On the output end of the machine, the compounded material was cooled in an air-quenched annular chamber and cut into 1-mm pellets by a dual-drive strand pelletizer. The pellets then were milled into a powder and compressed into tablets for dissolution rate and solubility testing according to pharmaceutical standards.

The results (Figure 2) indicated the superiority of extrusion to process this poorly soluble active pharmaceutical ingredient compared with traditional “dry mixing” batch operations. The active ingredient was transformed from a crystalline to an amorphous structure during processing, and most of the drug was dissolved after 20 minutes.

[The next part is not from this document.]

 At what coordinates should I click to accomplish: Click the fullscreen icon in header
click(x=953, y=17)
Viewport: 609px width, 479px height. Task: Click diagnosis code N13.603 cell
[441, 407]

Without extrusion, this particular active ingredient might not have been a candidate for additional development.

Figure 6: Solubility Results from Dissolution Testing

Subsequent scalability tests were performed on larger extruders, including 2 kg/h runs on an 18-mm HSEI twin-screw and 6 kg/h runs on a model with 27-mm screws. Similar results were obtained on both larger machines, confirming the viability of the Nano 16 as an initial screening device.

In summary, traditional HSEI twin-screw extrusion technology has both similarities to and differences from the pharmaceutical mixing process. For most commodity products, the goal is to increase throughput rates. The discovery of cutting-edge drugs and advanced materials, however, requires machines that minimize the waste of costly developmental materials while providing an assessment of extrusion viability. With its new take on feeding and process section design, the 16-mm Nano meets both requirements.